>> begin
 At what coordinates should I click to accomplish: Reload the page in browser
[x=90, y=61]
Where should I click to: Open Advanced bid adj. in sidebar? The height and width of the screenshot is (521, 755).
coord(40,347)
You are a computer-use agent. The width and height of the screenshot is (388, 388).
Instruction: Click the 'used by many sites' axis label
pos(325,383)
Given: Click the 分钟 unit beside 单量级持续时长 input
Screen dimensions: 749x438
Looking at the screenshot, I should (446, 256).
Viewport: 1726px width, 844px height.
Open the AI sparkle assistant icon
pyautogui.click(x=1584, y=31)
>> end
>> begin
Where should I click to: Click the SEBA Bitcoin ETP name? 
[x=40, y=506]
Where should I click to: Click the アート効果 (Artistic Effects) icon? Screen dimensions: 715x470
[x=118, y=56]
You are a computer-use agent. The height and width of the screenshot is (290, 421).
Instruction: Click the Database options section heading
>> end
>> begin
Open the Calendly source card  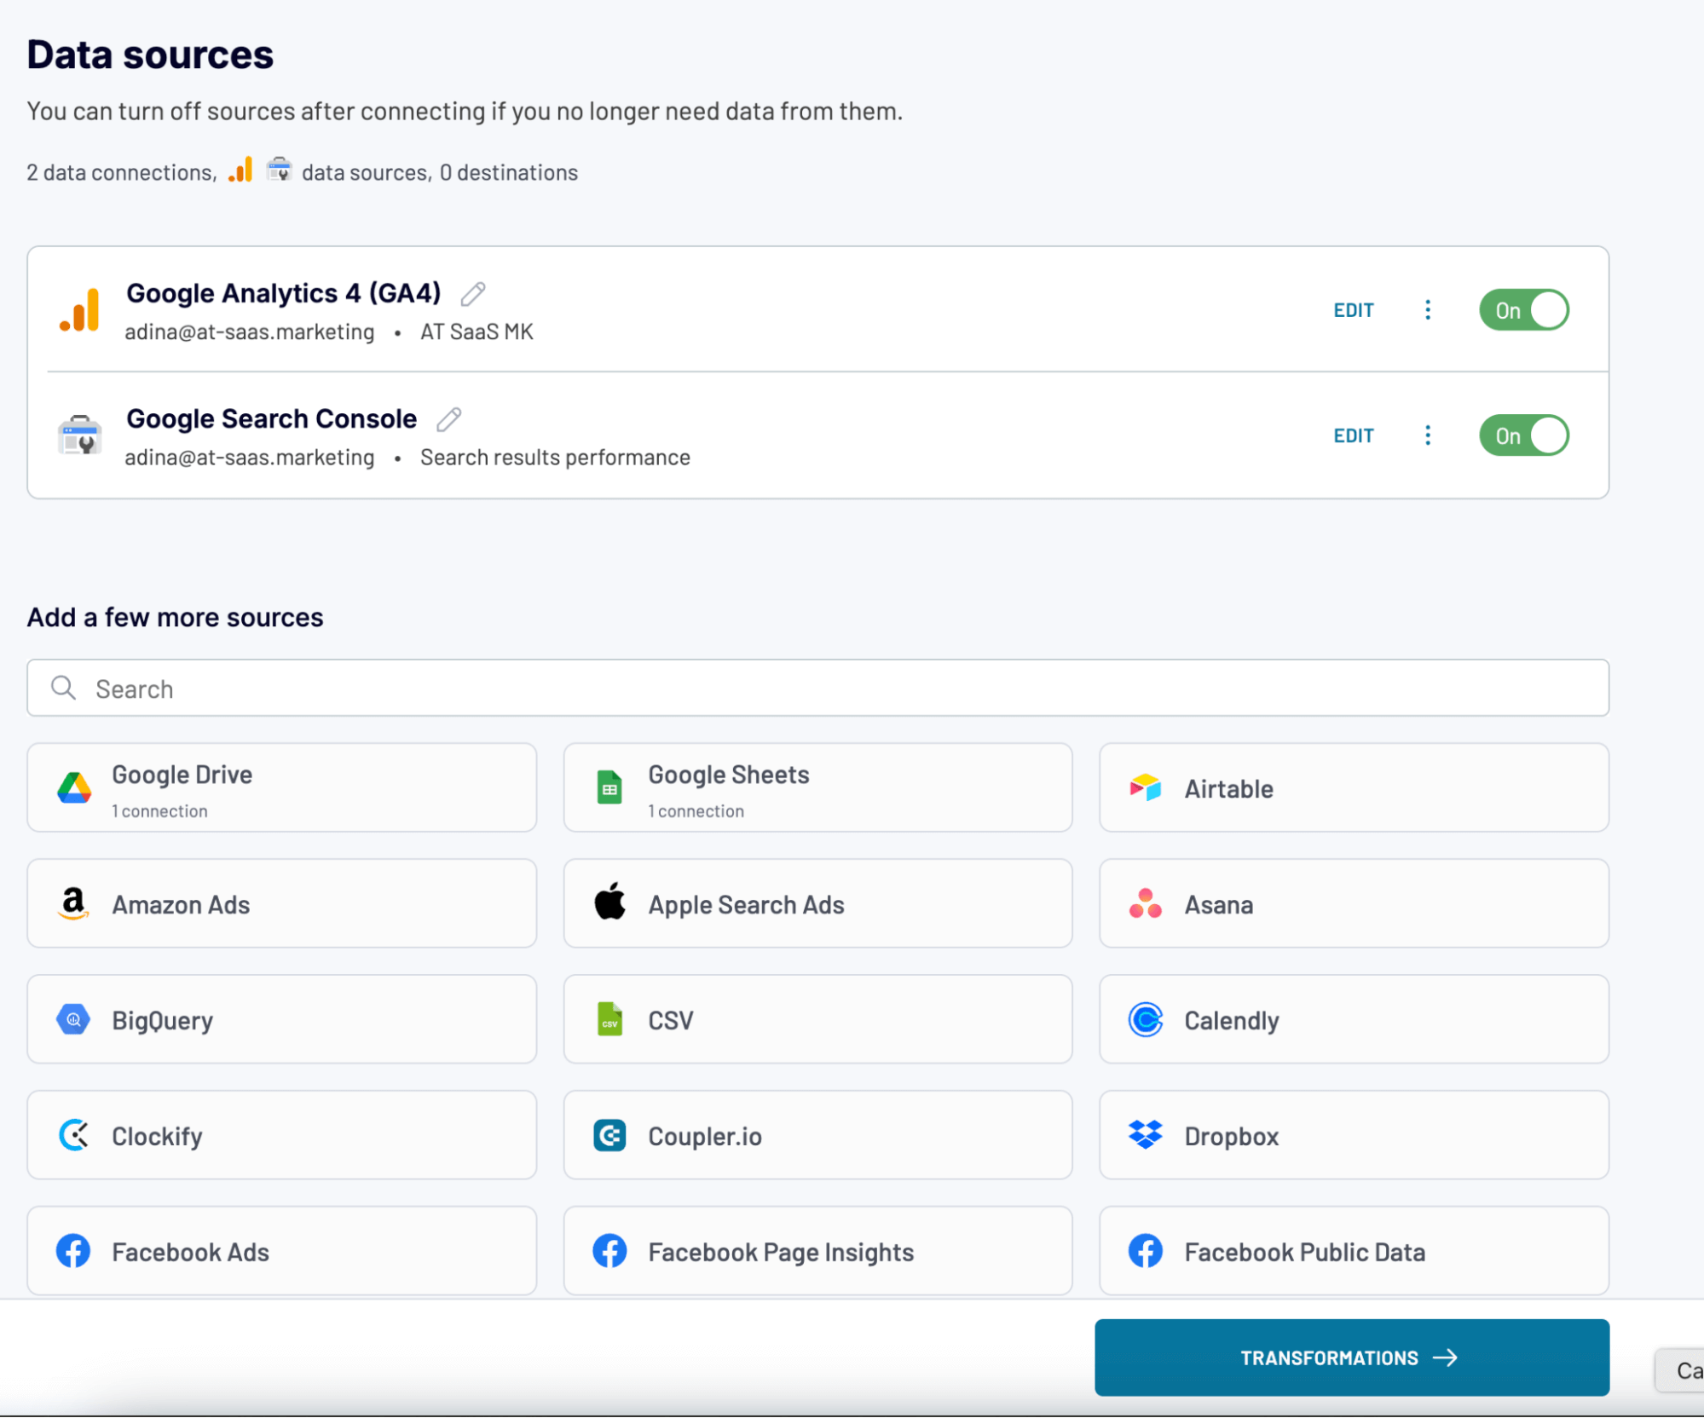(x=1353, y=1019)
>> end
__Task requirements__
Copy the lines of the material starting at the line containing "At what coordinates" and ending at the line containing "pos(325,383)", replacing "Reload" with "Refresh" and changing nothing else.

__Reply to the exercise__
 At what coordinates should I click to accomplish: Refresh the page in browser
[x=90, y=61]
Where should I click to: Open Advanced bid adj. in sidebar? The height and width of the screenshot is (521, 755).
coord(40,347)
You are a computer-use agent. The width and height of the screenshot is (388, 388).
Instruction: Click the 'used by many sites' axis label
pos(325,383)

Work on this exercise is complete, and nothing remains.